Chasing the WINGED STAR
Air Classics, Jul 2004 by Wainwright, Marshall
Named the Air Express, the new model proved a success. Although nearly half a ton heavier, it outran the Vega by 35-mph, cruised at 150-mph, and had a top of three miles a minute.
In an era when speed was the chief goal, the Vega and Air Express were 4 undisputed leaders. Their accomplishments led to an advertising slogan with more truth than boastfulness.
"IT TAKES A LOCKHEED TO BEAT A LOCKHEED"
Continually striving for improvement, Lockheed engineers developed an engine cowling - a metal collar fitted around the radial power plants - that boosted speed nearly 20-mph. To it they added intercylinder baffles that prevented overheating. The National Advisory Committee for Aeronautics accepted the devices as a standard.

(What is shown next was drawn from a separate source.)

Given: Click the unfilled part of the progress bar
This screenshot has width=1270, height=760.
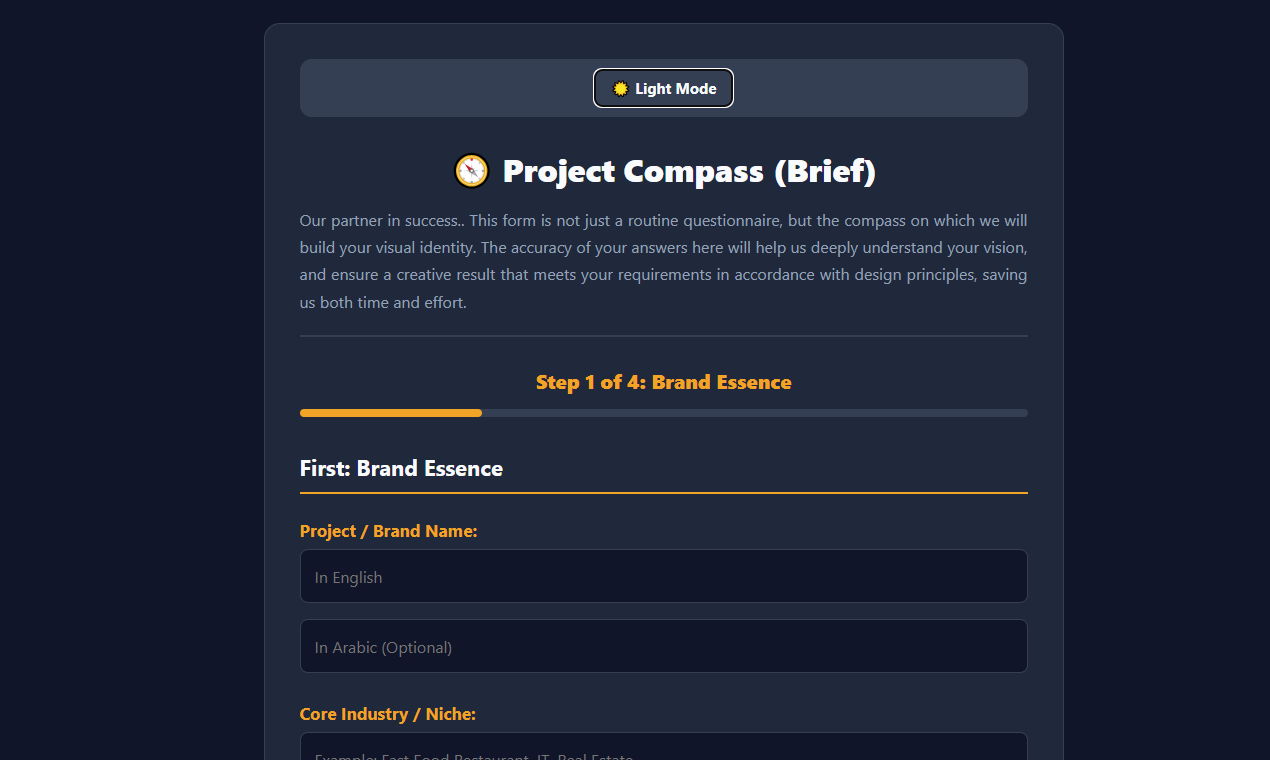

Speed-minded flyers made Lockheed their mecca. Piloting Vegas and Air Expresses, such famous birdmen as Art Goebel, Bob Cantwell, Frank Hawks, Herb Fahy, C.B.D. Collyer, Roscoe Turner, and Leland F. Schoenhair winged to new records. Lockheed sales zoomed. In 1928 the company delivered $750,000 worth of airplanes, its biggest year.
Only a few short years before, investors had regarded aviation as the wildest kind of gamble. But by 1929 abundant capital appeared, and the industry took on new strength. Business was good throughout the US in early months of that year. Stocks reached all-time highs in july, and factories ran full blast. Along with almost everything else, aviation boomed. Sales of commercial planes and engines, four times as large in 1928 as in 1927, doubled again. Public enthusiasm for flying reached new heights.
THE DETROIT ERA BEGINS
The Lockheed company chose this time to enter into a new and ultimately disastrous liaison. In April, it negotiated to sell out to the ambitious Detroit Aircraft Corporation, a holding company organized as a "General Motors of the Air" to gather various aviation units into one interlocking structure.
Allan Lockheed was reluctant. "Out of the group that ultimately made up the Detroit Aircraft family," he commented later, "our company alone had any degree of financial stability. I was certain only tragedy could come out of the proposed sale."
But he was outvoted. In july, Detroit Aircraft purchased an 87 percent interest in Lockheed by exchanging 1.5 shares of its own stock for one. Lockheed. Allan resigned as vice president and sold his holdings at $23 a share.
NEWCOMPANY ORGANIZED
Later he organized the Longhead Brothers Aircraft Corporation with his brother and other investors and began developing a twin-engine cabin monoplane. In 1938, he announced plans for its production, using two 260-hp in-line air-cooled engines placed horizontally in the nose. But on a test hop over San Francisco Bay - where Allan had flown the first Lockheed Model G in 1913 - the pilot lost control. he and a passenger bailed out, leaving the plane to descend in slow circles until it hit waters of the Golden Gate and sank.
Lockheed determinedly stayed with aviation. During World War Two he was general manager of the aircraft division of a company in Grand Rapids, Michigan, that manufactured parts for Navy fighters. After the war he remained active as a real estate salesman in the mushrooming San Fernando Valley. But his interest in flying remained keen, and he served frequently as an aviation consultant up until the time of his death.